House on Collision Course With Obama Over Payroll Tax Cut, as Senate Bills Fail

House Republicans are on a collision course with the White House and potentially the Senate over an emerging proposal to extend the payroll tax cut, teeing up a protracted debate that could keep lawmakers in Washington for the holidays as they try to avert a Jan. 1 tax increase.

The Senate on Thursday afternoon rejected rival Democratic and GOP plans for extending the cut. The failure was expected, cueing the House to step in with a new plan.

Details of that proposal, expected to be unveiled in full on Friday, suggest its Republican authors are preparing for a showdown with President Obama. The bill includes a controversial provision to move along the construction of an oil pipeline from Canada to Texas -- the Obama administration recently put that project on hold until after the 2012 election, citing environmental and safety concerns.

The provision pertaining to the Keystone pipeline helped sweeten the deal for House conservatives skeptical of a payroll tax extension.

Rep. Lee Terry, R-Neb., told Fox News that a number of Republicans who were on the fence said they would vote for the bill if it includes the Keystone pipeline provision.

House Speaker John Boehner said Thursday he's confident Republicans are ready to move on the proposal.

But Obama explicitly has said he will reject any effort to tie the Keystone pipeline construction to the tax extension. His allies echoed that message Friday.

"It's a non-starter," House Democratic Leader Nancy Pelosi said.

Her top deputy, Rep. Steny Hoyer, D-Md., urged Republicans to "reconsider" the Keystone language.

White House Press Secretary Jay Carney warned Republicans not to include "extraneous attachments" in the bill.

"Whatever happened to Republicans being for tax cuts?" Carney asked. "Is it because this one goes to 160 million Americans, middle-class working Americans, that they're ambivalent or they're willing to oppose it if they don't get some political scalp? Is it because President Obama supports it, or Democrats support it?"

At stake is a cut in the Social Security tax valued at about $1,000 a year for the average family.

The rate was lowered from 6.2 percent to 4.2 percent for 2011, but that expires at the end of the year without action by Congress. Obama has called for extending the cut, and increasing it by another percentage point. He also wants Congress to extend unemployment insurance.

But while Congress appeared to be heading once again toward gridlock, the House could be in a position to try to corner the Senate.

House leaders could be poised to hold a vote on the bill, as early as next week, and then send their members home for the holidays -- in turn forcing the Senate to decide between their bill and no bill. This would then force a confrontation between the Senate and the White House.

Terry said he thinks there's a "high" likelihood the House will try to stick the Senate with their version of the bill.

"Frankly, the fact that the president doesn't like it makes me like it even more," said Ohio Rep. Jim Jordan, a leader of House conservatives, who added he had supported an earlier version, as well.

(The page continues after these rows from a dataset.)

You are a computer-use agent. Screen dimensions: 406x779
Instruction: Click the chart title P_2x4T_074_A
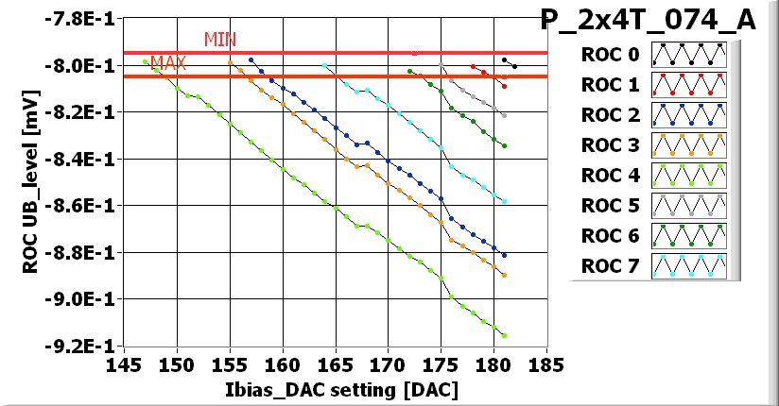(x=648, y=20)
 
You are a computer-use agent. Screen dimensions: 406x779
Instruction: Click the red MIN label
(x=220, y=40)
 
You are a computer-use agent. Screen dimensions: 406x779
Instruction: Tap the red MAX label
(x=168, y=63)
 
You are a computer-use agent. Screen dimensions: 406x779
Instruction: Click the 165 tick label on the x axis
(x=336, y=364)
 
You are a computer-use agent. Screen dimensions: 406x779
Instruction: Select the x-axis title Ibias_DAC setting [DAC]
(x=336, y=389)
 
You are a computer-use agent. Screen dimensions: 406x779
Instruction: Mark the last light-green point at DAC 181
(x=504, y=335)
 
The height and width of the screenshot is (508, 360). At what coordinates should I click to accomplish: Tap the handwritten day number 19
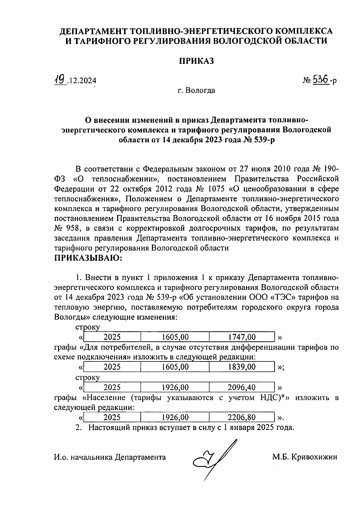click(x=60, y=80)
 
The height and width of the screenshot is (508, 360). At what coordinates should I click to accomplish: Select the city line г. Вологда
click(x=196, y=90)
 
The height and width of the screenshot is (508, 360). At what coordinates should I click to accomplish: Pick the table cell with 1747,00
click(x=242, y=337)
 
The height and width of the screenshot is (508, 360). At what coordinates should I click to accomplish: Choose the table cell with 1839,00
click(x=242, y=367)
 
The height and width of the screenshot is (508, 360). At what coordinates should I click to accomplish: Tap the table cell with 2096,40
click(x=242, y=388)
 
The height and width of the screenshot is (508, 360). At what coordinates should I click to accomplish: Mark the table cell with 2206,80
click(x=242, y=417)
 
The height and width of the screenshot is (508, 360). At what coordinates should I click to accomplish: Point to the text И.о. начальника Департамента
click(x=110, y=457)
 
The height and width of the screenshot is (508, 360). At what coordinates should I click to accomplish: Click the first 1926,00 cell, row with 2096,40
click(x=175, y=388)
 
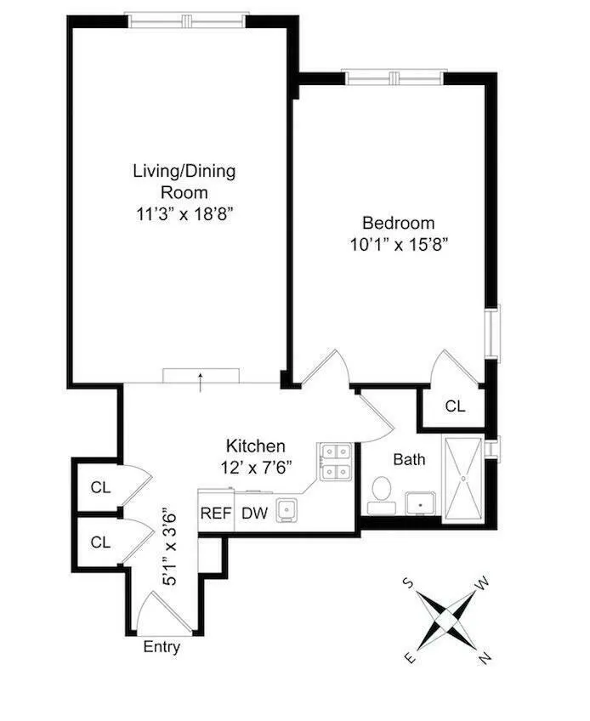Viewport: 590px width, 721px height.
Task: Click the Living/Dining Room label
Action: click(x=184, y=181)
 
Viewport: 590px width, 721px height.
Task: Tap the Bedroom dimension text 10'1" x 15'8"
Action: click(x=399, y=244)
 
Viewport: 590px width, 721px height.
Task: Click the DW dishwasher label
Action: click(x=252, y=513)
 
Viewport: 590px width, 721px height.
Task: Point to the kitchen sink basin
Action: click(x=287, y=510)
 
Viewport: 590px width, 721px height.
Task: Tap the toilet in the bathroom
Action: click(x=380, y=492)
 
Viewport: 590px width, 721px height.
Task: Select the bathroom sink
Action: click(x=420, y=503)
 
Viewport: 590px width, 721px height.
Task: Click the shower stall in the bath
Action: click(x=462, y=477)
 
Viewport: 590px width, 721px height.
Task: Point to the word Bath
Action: click(x=409, y=459)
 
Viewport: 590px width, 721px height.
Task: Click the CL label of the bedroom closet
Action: click(x=456, y=406)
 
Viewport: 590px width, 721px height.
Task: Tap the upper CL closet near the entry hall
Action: click(x=100, y=487)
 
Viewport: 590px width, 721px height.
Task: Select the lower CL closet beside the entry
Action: click(x=100, y=541)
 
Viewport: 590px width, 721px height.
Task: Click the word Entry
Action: click(x=162, y=647)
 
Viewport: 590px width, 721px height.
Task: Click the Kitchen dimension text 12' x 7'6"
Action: click(x=255, y=467)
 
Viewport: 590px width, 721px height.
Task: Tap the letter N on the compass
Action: click(x=484, y=657)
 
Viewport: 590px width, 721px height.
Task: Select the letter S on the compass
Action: click(x=408, y=582)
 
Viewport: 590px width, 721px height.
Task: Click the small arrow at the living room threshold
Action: click(x=201, y=379)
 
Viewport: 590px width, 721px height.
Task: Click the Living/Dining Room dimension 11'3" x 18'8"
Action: click(x=184, y=213)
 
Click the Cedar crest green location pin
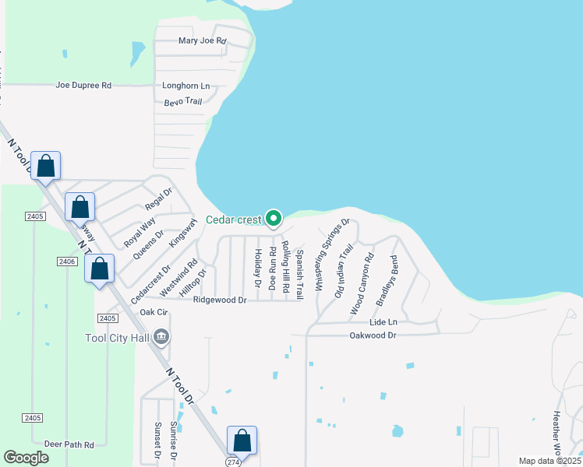[273, 219]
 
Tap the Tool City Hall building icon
[162, 337]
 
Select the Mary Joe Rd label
[202, 40]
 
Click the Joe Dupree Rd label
[83, 85]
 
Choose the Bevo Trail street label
[183, 102]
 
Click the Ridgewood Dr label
[220, 300]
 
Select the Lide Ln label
[383, 321]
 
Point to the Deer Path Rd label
[69, 444]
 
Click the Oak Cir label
[154, 312]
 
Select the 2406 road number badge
[66, 262]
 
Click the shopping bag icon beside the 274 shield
[242, 441]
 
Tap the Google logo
[26, 458]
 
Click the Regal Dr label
[157, 201]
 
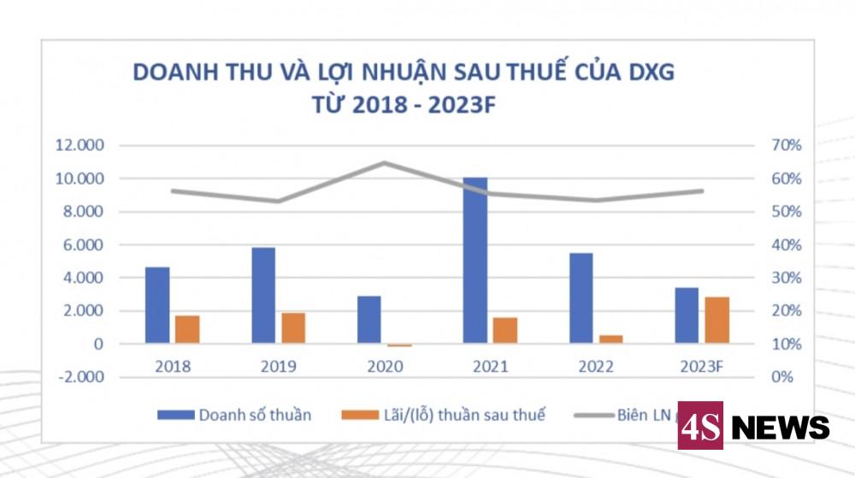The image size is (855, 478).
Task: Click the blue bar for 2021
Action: [x=475, y=261]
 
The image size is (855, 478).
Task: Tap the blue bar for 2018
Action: [x=157, y=305]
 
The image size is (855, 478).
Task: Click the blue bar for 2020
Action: [x=369, y=320]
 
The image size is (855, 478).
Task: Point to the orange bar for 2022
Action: [x=610, y=339]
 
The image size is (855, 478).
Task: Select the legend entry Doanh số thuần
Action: [x=233, y=416]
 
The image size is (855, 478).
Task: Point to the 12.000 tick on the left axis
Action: [x=80, y=145]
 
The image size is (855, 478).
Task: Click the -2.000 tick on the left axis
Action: [x=80, y=377]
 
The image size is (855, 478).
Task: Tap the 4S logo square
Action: [x=700, y=425]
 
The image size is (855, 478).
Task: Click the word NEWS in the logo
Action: [x=780, y=427]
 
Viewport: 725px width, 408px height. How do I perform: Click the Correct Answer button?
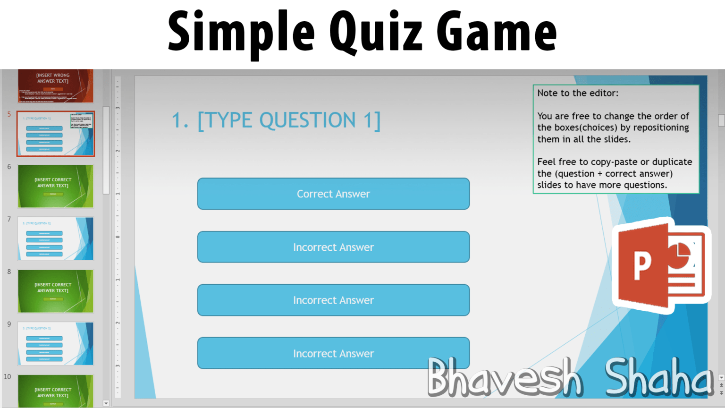333,194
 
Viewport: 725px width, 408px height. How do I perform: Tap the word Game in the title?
497,32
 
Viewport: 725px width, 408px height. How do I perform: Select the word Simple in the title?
241,32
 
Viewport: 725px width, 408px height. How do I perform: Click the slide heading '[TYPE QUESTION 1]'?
289,120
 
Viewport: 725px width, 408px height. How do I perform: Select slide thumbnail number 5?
56,134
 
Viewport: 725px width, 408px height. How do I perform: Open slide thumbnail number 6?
56,186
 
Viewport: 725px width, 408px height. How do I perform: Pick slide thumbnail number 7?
56,238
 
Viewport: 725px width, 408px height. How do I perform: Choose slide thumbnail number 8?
56,291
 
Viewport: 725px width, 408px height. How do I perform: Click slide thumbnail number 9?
56,343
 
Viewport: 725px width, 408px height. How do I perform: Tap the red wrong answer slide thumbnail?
56,86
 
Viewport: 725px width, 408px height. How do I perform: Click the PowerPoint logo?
661,265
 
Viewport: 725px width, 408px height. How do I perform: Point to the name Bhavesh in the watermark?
504,378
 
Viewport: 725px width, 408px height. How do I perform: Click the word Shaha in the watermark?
658,378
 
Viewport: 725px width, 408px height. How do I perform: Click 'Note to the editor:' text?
578,93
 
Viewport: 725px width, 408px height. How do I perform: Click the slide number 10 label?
8,377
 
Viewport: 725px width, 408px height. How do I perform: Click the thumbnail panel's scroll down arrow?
106,403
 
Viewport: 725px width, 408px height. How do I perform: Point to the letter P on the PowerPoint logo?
642,266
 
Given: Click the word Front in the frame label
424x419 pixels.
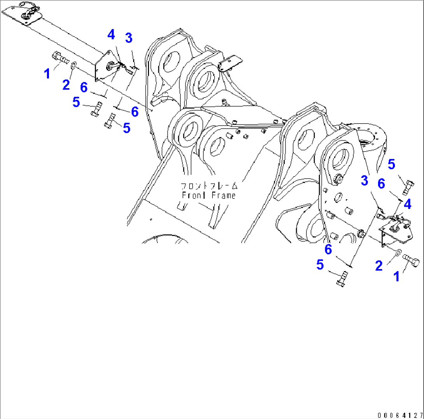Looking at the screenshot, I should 191,195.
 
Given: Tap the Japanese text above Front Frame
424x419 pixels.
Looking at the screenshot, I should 209,185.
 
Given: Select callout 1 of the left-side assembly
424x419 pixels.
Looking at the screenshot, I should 47,73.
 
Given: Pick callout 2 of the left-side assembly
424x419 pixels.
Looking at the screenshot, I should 66,84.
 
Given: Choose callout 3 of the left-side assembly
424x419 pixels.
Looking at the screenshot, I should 128,38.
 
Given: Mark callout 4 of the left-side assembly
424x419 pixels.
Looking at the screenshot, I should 111,35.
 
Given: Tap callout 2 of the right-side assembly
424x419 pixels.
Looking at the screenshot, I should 378,266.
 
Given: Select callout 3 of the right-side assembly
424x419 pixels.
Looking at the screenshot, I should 364,180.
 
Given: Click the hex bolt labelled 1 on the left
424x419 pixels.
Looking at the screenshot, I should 59,58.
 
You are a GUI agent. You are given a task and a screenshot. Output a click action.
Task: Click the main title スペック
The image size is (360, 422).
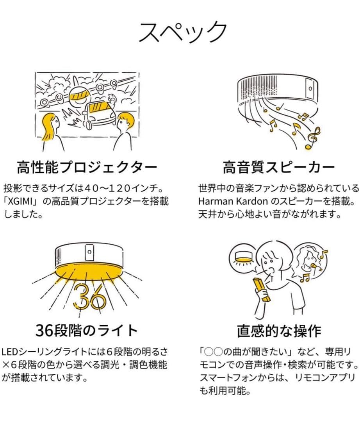click(183, 32)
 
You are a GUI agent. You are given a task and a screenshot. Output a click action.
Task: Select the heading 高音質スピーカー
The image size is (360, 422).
click(278, 168)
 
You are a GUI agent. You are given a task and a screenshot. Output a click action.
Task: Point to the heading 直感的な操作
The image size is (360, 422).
click(279, 331)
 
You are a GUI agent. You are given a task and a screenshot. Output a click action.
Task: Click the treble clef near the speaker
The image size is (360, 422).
click(313, 138)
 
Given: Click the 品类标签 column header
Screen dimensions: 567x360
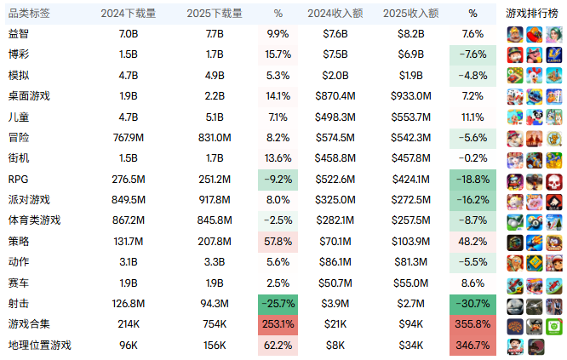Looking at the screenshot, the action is click(29, 14).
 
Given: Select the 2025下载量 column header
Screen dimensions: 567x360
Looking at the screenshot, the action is click(214, 14).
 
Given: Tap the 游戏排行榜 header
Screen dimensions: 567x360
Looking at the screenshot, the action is click(532, 14).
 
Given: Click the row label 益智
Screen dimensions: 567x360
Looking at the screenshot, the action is click(19, 34).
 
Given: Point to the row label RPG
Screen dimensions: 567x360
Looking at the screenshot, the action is click(18, 180).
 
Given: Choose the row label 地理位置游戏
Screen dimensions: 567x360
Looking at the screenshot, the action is click(40, 346).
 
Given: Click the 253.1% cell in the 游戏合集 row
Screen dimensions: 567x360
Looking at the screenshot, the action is click(278, 324).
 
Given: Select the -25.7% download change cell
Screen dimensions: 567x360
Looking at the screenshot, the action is click(278, 304).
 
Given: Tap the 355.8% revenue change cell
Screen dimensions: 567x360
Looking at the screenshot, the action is click(472, 324).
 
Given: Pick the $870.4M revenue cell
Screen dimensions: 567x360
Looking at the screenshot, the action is click(335, 96).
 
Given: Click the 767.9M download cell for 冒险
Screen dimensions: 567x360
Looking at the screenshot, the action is click(129, 138).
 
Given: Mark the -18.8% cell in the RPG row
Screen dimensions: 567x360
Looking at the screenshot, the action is click(472, 180).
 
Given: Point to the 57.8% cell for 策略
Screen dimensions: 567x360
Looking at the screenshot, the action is click(278, 242).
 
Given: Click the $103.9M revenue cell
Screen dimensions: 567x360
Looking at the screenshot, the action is click(411, 242).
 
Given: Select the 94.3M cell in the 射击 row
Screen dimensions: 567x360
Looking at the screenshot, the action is click(215, 304).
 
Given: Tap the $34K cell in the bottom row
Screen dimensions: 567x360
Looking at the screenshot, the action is click(411, 346).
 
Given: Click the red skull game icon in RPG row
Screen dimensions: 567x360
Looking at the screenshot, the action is click(554, 182).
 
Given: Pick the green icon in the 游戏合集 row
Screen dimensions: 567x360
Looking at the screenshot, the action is click(554, 327).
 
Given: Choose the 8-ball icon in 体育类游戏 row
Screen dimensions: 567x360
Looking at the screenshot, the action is click(535, 223).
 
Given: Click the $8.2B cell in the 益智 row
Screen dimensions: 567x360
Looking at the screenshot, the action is click(411, 34).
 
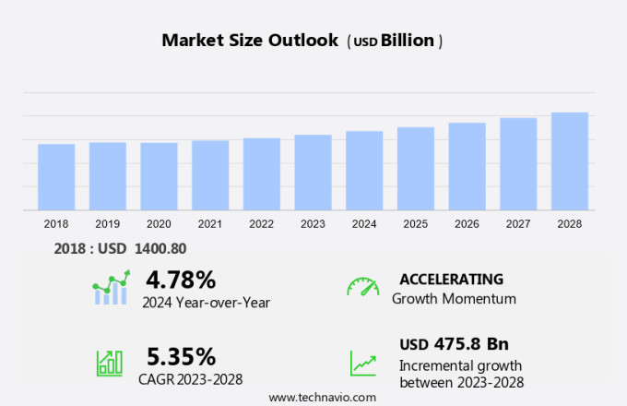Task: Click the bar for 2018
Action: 56,177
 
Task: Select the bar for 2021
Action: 210,175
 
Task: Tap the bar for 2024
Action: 364,171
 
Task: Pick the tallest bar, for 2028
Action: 570,161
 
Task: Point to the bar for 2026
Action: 467,167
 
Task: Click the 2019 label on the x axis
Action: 108,223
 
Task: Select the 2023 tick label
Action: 313,223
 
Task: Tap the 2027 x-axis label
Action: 518,223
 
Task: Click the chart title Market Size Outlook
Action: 250,40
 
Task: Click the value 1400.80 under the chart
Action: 155,247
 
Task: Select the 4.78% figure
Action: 181,280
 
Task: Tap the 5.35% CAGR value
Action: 181,356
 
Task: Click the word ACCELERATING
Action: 451,279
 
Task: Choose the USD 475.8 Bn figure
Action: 454,344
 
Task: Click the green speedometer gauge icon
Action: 362,286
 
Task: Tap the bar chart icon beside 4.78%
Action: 112,288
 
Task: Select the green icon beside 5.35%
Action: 110,362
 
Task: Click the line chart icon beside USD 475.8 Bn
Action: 362,363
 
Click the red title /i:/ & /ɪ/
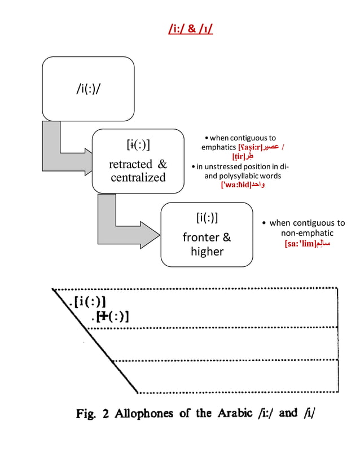point(191,28)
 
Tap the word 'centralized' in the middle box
point(138,178)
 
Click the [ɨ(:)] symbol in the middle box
point(138,146)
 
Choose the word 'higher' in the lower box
point(207,252)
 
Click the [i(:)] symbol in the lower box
point(207,218)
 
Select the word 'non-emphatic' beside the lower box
point(307,233)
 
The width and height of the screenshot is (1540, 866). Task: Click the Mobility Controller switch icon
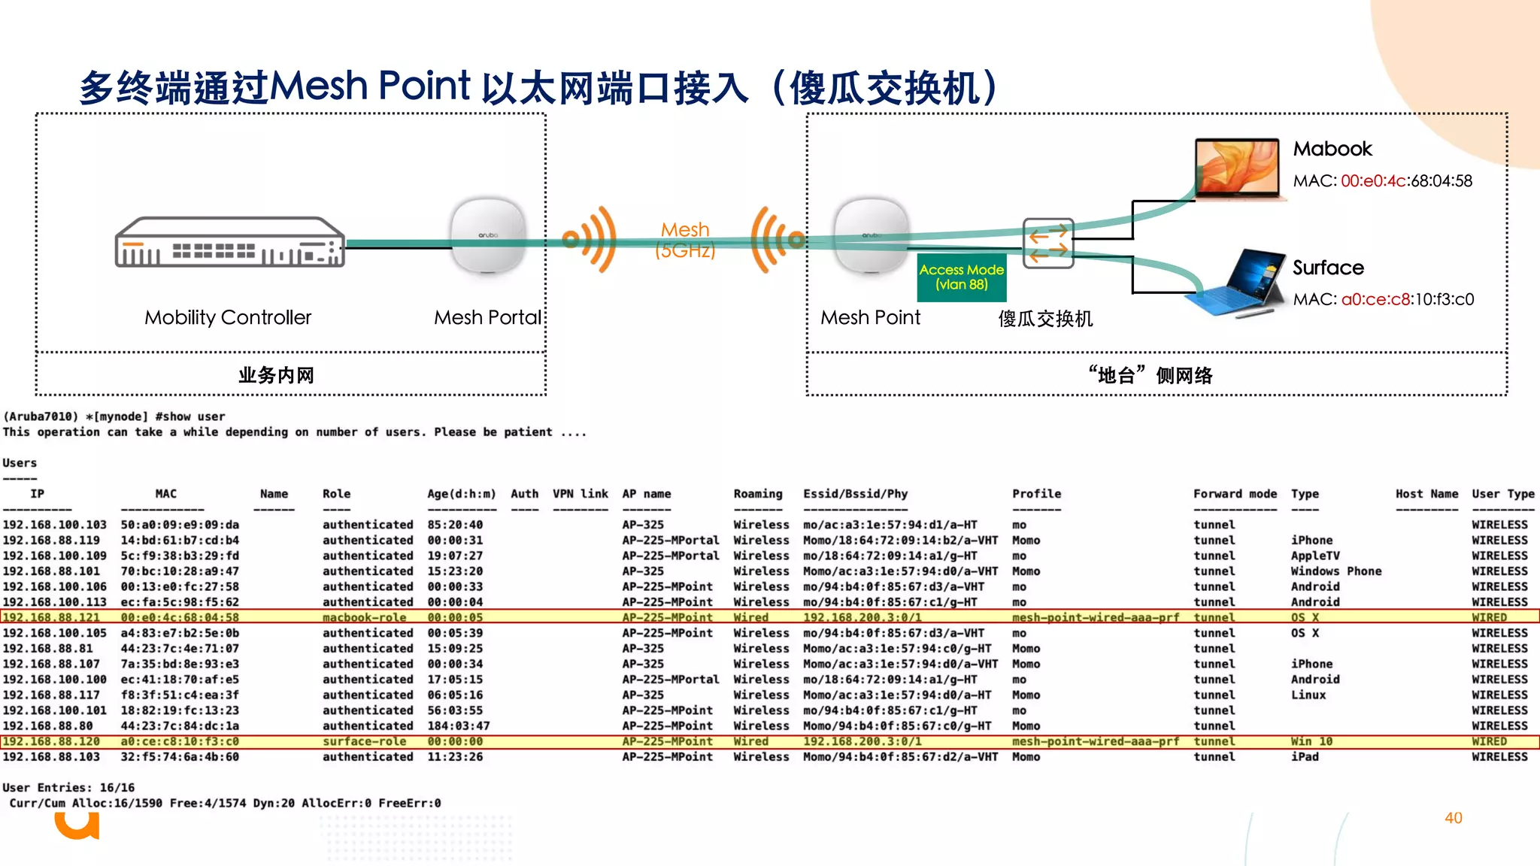coord(229,243)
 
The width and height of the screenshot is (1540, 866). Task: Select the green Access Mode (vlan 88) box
coord(961,277)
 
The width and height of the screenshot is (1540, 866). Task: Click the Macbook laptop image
coord(1237,169)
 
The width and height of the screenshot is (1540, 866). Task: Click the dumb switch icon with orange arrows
coord(1048,244)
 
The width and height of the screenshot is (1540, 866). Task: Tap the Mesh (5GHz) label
coord(685,240)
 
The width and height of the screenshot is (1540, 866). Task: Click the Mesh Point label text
coord(870,318)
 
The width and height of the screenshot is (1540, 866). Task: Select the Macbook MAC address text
coord(1382,181)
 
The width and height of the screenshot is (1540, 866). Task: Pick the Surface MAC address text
coord(1383,300)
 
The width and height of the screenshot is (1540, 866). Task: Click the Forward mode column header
coord(1235,494)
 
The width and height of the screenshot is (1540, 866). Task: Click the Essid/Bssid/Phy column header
coord(855,494)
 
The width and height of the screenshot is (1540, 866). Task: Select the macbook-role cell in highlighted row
coord(365,617)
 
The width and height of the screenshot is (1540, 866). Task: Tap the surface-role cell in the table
coord(365,741)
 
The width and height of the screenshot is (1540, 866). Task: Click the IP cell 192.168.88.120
coord(51,741)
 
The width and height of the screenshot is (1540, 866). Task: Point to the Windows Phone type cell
coord(1336,571)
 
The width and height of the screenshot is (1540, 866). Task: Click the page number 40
coord(1453,818)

According to sources, the House bill's price tag clocks in at between $175 billion and $180 billion.

At its core, the emerging House bill would extend the existing Social Security payroll tax cut at the heart of Obama's jobs program, through 2012. It also would renew an expiring benefit program for the long-term unemployed the president also favors, although at a reduced level from current law.

In addition, Republicans are proposing to avert a 27 percent cut in payments to doctors serving Medicare patients, a provision that Democrats have said privately they are receptive to.

The emerging House bill also is expected to block implementation of a proposed Environmental Protection Agency regulation limiting toxic emissions from industrial incinerators, another potential area for dispute with the White House.

While there is general agreement among leaders of both parties that the legislation must be paid for to avoid raising deficits, there are differences over the details.

Democrats favor imposing a surtax on incomes over $1 million, hoping to depict Republicans -- nearly all of whom are opposed -- as protecting millionaires at the expense of the middle class.

House Republicans want to raise premium fees on the wealthy for Part B Medicare, a change that they note would fall on many of the same people the Democrats want to tax.

The House bill also would freeze pay for two additional years for federal retirees and increase their retirement costs.

Also in the measure is the repeal of nearly $43 billion already approved for the year-old health care law, which stands as Obama's signature domestic achievement.

There was no suspense in the Senate on Thursday, where blocking maneuvers left rival payroll tax plans short of the 60 votes needed to advance for the second consecutive week.

The vote on the Democrats' plan was 50-48, with Sen. Susan Collins of Maine the only Republican in favor. It would lower next year's payroll tax to 3.1 percent, financed mainly by the millionaire surtax.

The Republican measure was turned aside 22-76. A majority of Republicans opposed it, reflecting the party's internal divisions. That measure would leave next year's payroll tax at 4.2 percent, paid for largely by freezing salaries and cutting the size of the federal workforce.

The Associated Press contributed to this report.